::: Data shown :::

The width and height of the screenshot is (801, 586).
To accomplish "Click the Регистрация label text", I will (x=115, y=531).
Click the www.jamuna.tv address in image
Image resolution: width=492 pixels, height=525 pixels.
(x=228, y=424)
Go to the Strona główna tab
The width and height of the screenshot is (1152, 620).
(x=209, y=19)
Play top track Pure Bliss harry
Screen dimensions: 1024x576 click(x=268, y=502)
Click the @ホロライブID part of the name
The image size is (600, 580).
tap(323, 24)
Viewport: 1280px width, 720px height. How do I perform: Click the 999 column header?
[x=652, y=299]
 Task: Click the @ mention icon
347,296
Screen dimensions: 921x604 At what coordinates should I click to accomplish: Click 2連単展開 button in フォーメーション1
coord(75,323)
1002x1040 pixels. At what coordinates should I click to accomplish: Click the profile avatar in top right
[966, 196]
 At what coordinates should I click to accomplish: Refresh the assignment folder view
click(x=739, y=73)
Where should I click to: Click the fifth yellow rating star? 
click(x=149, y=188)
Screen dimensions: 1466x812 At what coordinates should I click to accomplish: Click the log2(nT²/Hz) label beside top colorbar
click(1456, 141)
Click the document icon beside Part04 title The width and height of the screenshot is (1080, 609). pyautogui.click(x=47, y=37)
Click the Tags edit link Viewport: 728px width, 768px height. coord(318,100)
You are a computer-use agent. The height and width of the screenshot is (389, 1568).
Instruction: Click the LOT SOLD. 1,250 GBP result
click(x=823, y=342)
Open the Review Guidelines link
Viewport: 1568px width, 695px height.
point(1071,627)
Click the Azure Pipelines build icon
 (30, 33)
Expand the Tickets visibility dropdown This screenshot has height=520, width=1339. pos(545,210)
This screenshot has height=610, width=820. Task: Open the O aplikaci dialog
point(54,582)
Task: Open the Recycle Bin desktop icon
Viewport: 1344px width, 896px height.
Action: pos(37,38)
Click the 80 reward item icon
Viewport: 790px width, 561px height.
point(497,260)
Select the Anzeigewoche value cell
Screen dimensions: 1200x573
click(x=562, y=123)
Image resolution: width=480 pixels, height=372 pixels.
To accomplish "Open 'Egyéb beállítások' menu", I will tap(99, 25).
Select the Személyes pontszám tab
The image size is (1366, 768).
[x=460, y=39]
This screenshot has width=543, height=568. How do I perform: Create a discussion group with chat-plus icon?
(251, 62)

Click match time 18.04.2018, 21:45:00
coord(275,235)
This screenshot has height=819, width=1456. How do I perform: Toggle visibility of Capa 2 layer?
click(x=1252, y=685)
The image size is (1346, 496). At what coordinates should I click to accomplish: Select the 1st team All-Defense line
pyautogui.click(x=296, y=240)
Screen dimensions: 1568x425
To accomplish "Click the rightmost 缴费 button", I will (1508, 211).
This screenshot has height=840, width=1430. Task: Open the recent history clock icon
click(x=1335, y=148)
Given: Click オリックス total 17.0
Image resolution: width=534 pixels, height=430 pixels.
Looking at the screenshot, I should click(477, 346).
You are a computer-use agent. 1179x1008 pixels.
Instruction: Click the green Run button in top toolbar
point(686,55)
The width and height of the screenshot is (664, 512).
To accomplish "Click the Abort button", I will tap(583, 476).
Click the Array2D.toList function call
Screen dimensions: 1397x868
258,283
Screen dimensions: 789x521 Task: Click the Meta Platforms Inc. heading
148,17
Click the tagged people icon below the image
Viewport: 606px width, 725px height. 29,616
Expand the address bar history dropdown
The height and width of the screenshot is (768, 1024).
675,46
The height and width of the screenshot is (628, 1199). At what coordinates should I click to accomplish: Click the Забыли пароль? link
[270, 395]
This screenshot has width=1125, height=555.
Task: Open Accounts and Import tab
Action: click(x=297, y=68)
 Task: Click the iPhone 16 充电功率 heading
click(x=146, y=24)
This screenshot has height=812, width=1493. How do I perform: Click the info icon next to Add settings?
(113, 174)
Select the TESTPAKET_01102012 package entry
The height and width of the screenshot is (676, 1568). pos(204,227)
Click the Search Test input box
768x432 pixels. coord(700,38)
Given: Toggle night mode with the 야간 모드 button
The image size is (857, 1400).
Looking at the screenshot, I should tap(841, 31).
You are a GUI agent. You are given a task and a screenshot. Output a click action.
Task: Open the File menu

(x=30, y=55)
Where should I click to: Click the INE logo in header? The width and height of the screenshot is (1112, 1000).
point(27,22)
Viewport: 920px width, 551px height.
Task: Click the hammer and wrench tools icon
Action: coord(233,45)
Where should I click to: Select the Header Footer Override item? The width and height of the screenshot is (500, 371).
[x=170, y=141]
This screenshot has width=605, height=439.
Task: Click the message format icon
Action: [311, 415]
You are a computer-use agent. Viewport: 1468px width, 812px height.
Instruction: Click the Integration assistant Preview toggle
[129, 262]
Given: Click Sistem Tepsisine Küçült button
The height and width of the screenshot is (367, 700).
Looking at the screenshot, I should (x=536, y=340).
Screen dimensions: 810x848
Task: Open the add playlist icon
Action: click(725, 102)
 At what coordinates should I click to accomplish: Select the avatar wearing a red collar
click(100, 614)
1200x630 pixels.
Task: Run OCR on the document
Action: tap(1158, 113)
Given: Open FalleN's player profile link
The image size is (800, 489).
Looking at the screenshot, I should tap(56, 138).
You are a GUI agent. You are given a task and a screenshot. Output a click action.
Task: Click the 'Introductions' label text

:::

Try it: An exact copy of every entry is what's needed, so retype them all.

Response area:
The width and height of the screenshot is (801, 586).
To accomplish "Click the Регистрация label text", I will (x=115, y=531).
Click the www.jamuna.tv address in image
Image resolution: width=492 pixels, height=525 pixels.
(x=228, y=424)
Go to the Strona główna tab
The width and height of the screenshot is (1152, 620).
(x=209, y=19)
Play top track Pure Bliss harry
Screen dimensions: 1024x576 click(x=268, y=502)
Click the @ホロライブID part of the name
The image size is (600, 580).
tap(323, 24)
Viewport: 1280px width, 720px height. How do I perform: Click the 999 column header?
[x=652, y=299]
 Task: Click the @ mention icon
347,296
Screen dimensions: 921x604 At what coordinates should I click to accomplish: Click 2連単展開 button in フォーメーション1
coord(75,323)
1002x1040 pixels. At what coordinates should I click to accomplish: Click the profile avatar in top right
[966, 196]
 At what coordinates should I click to accomplish: Refresh the assignment folder view
click(x=739, y=73)
Where should I click to: Click the fifth yellow rating star? 
click(x=149, y=188)
Screen dimensions: 1466x812 At what coordinates should I click to accomplish: Click the log2(nT²/Hz) label beside top colorbar
click(1456, 141)
Click the document icon beside Part04 title The width and height of the screenshot is (1080, 609). pyautogui.click(x=47, y=37)
Click the Tags edit link Viewport: 728px width, 768px height. coord(318,100)
You are a computer-use agent. The height and width of the screenshot is (389, 1568).
Instruction: Click the LOT SOLD. 1,250 GBP result
click(x=823, y=342)
Open the Review Guidelines link
Viewport: 1568px width, 695px height.
point(1071,627)
Click the Azure Pipelines build icon
 (30, 33)
Expand the Tickets visibility dropdown This screenshot has height=520, width=1339. pos(545,210)
This screenshot has height=610, width=820. Task: Open the O aplikaci dialog
point(54,582)
Task: Open the Recycle Bin desktop icon
Viewport: 1344px width, 896px height.
Action: pos(37,38)
Click the 80 reward item icon
Viewport: 790px width, 561px height.
point(497,260)
Select the Anzeigewoche value cell
Screen dimensions: 1200x573
click(x=562, y=123)
Image resolution: width=480 pixels, height=372 pixels.
To accomplish "Open 'Egyéb beállítások' menu", I will tap(99, 25).
Select the Személyes pontszám tab
The image size is (1366, 768).
[x=460, y=39]
This screenshot has width=543, height=568. How do I perform: Create a discussion group with chat-plus icon?
(251, 62)

Click match time 18.04.2018, 21:45:00
coord(275,235)
This screenshot has height=819, width=1456. How do I perform: Toggle visibility of Capa 2 layer?
click(x=1252, y=685)
The image size is (1346, 496). At what coordinates should I click to accomplish: Select the 1st team All-Defense line
pyautogui.click(x=296, y=240)
Screen dimensions: 1568x425
To accomplish "Click the rightmost 缴费 button", I will (1508, 211).
This screenshot has height=840, width=1430. Task: Open the recent history clock icon
click(x=1335, y=148)
Given: Click オリックス total 17.0
Image resolution: width=534 pixels, height=430 pixels.
Looking at the screenshot, I should click(477, 346).
You are a computer-use agent. 1179x1008 pixels.
Instruction: Click the green Run button in top toolbar
point(686,55)
The width and height of the screenshot is (664, 512).
To accomplish "Click the Abort button", I will tap(583, 476).
Click the Array2D.toList function call
Screen dimensions: 1397x868
258,283
Screen dimensions: 789x521 Task: Click the Meta Platforms Inc. heading
148,17
Click the tagged people icon below the image
Viewport: 606px width, 725px height. 29,616
Expand the address bar history dropdown
The height and width of the screenshot is (768, 1024).
675,46
The height and width of the screenshot is (628, 1199). At what coordinates should I click to accomplish: Click the Забыли пароль? link
[270, 395]
This screenshot has width=1125, height=555.
Task: Open Accounts and Import tab
Action: click(x=297, y=68)
 Task: Click the iPhone 16 充电功率 heading
click(x=146, y=24)
This screenshot has height=812, width=1493. How do I perform: Click the info icon next to Add settings?
(113, 174)
Select the TESTPAKET_01102012 package entry
The height and width of the screenshot is (676, 1568). pos(204,227)
Click the Search Test input box
768x432 pixels. coord(700,38)
Given: Toggle night mode with the 야간 모드 button
The image size is (857, 1400).
Looking at the screenshot, I should tap(841, 31).
You are a GUI agent. You are given a task and a screenshot. Output a click action.
Task: Open the File menu

(x=30, y=55)
Where should I click to: Click the INE logo in header? The width and height of the screenshot is (1112, 1000).
point(27,22)
Viewport: 920px width, 551px height.
Task: Click the hammer and wrench tools icon
Action: coord(233,45)
Where should I click to: Select the Header Footer Override item? The width and height of the screenshot is (500, 371).
[x=170, y=141]
This screenshot has width=605, height=439.
Task: Click the message format icon
Action: [311, 415]
You are a computer-use agent. Viewport: 1468px width, 812px height.
Instruction: Click the Integration assistant Preview toggle
[129, 262]
Given: Click Sistem Tepsisine Küçült button
The height and width of the screenshot is (367, 700).
Looking at the screenshot, I should (x=536, y=340).
Screen dimensions: 810x848
Task: Open the add playlist icon
Action: click(725, 102)
 At what coordinates should I click to accomplish: Select the avatar wearing a red collar
click(100, 614)
1200x630 pixels.
Task: Run OCR on the document
Action: tap(1158, 113)
Given: Open FalleN's player profile link
The image size is (800, 489).
Looking at the screenshot, I should tap(56, 138).
You are a GUI agent. You are given a task and a screenshot. Output a click action.
Task: Click the 'Introductions' label text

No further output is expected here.